== EXERCISE ==
In the entries below, find each line with the string "pixels" and copy it.

──────── RECORDS TO PROCESS

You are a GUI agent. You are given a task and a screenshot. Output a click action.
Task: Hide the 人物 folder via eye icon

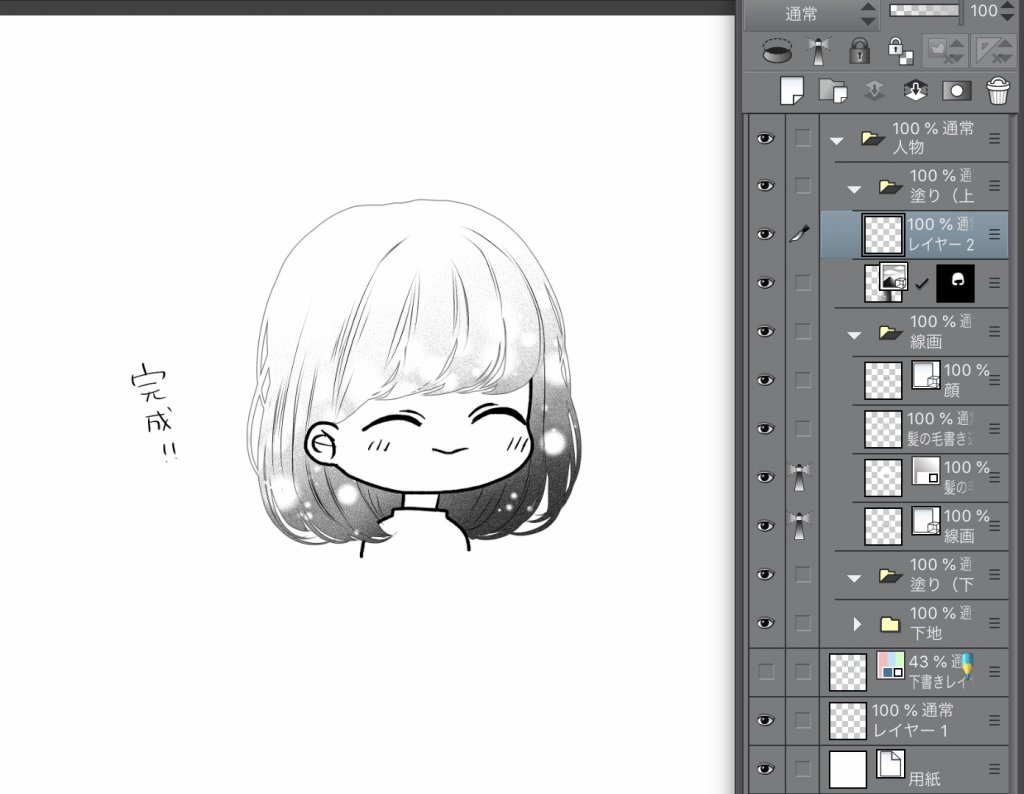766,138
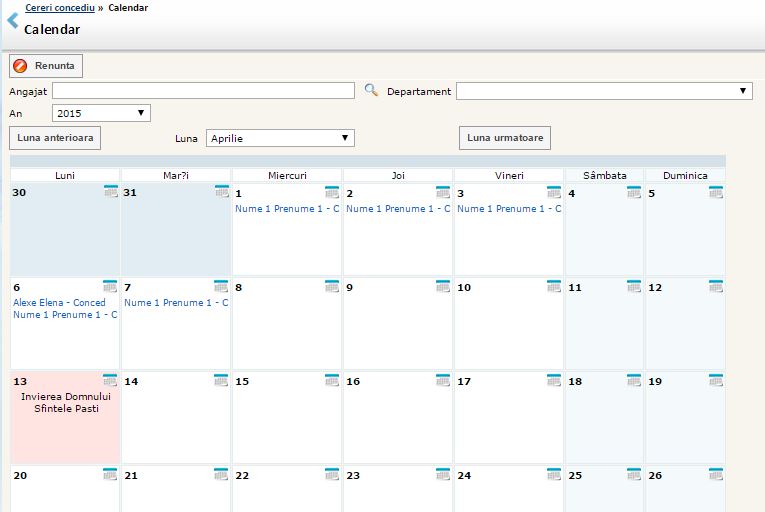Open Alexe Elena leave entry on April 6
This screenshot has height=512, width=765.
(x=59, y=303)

────────────────
──────── RECORDS TO PROCESS

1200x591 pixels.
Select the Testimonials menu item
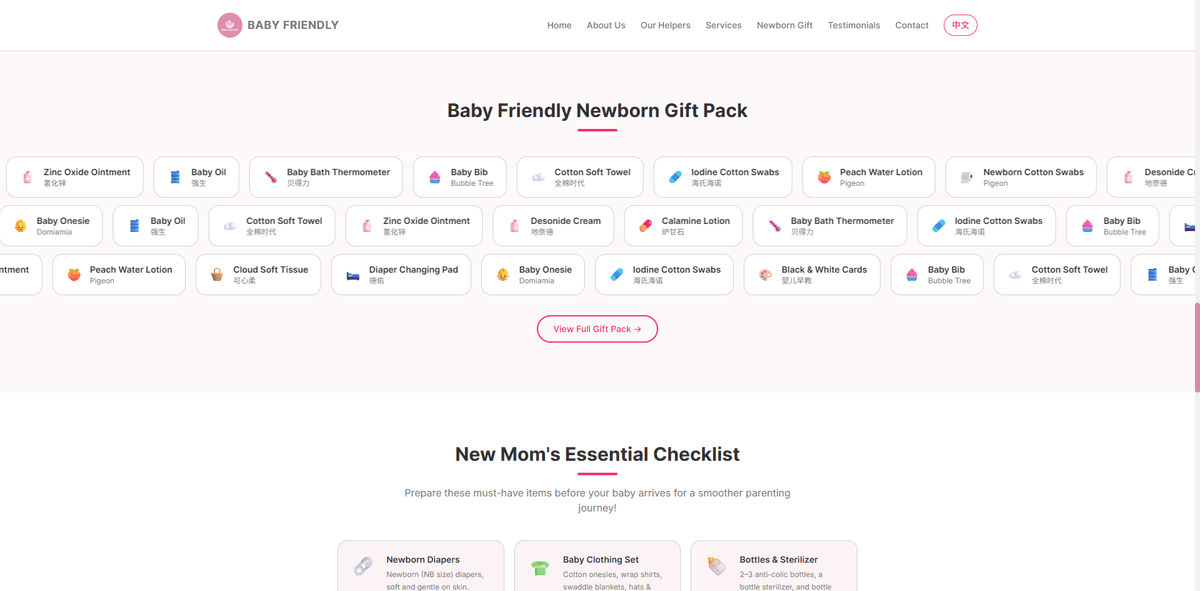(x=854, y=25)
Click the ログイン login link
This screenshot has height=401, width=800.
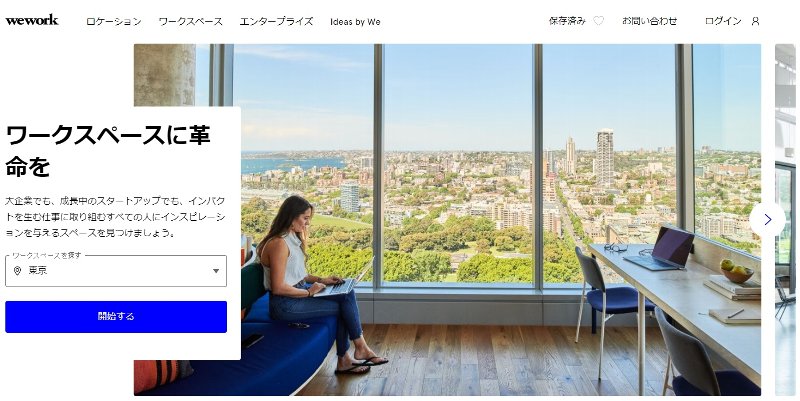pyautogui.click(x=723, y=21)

────────────────
──────── RECORDS TO PROCESS

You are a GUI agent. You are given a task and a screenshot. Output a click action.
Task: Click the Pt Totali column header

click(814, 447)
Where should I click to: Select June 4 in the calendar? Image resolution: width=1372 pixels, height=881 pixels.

────────────────

== RESULT OF THIS TASK ==
1200x591 pixels.
Where should I click to: Select June 4 in the calendar? Image resolution: width=1372 pixels, height=881 pixels.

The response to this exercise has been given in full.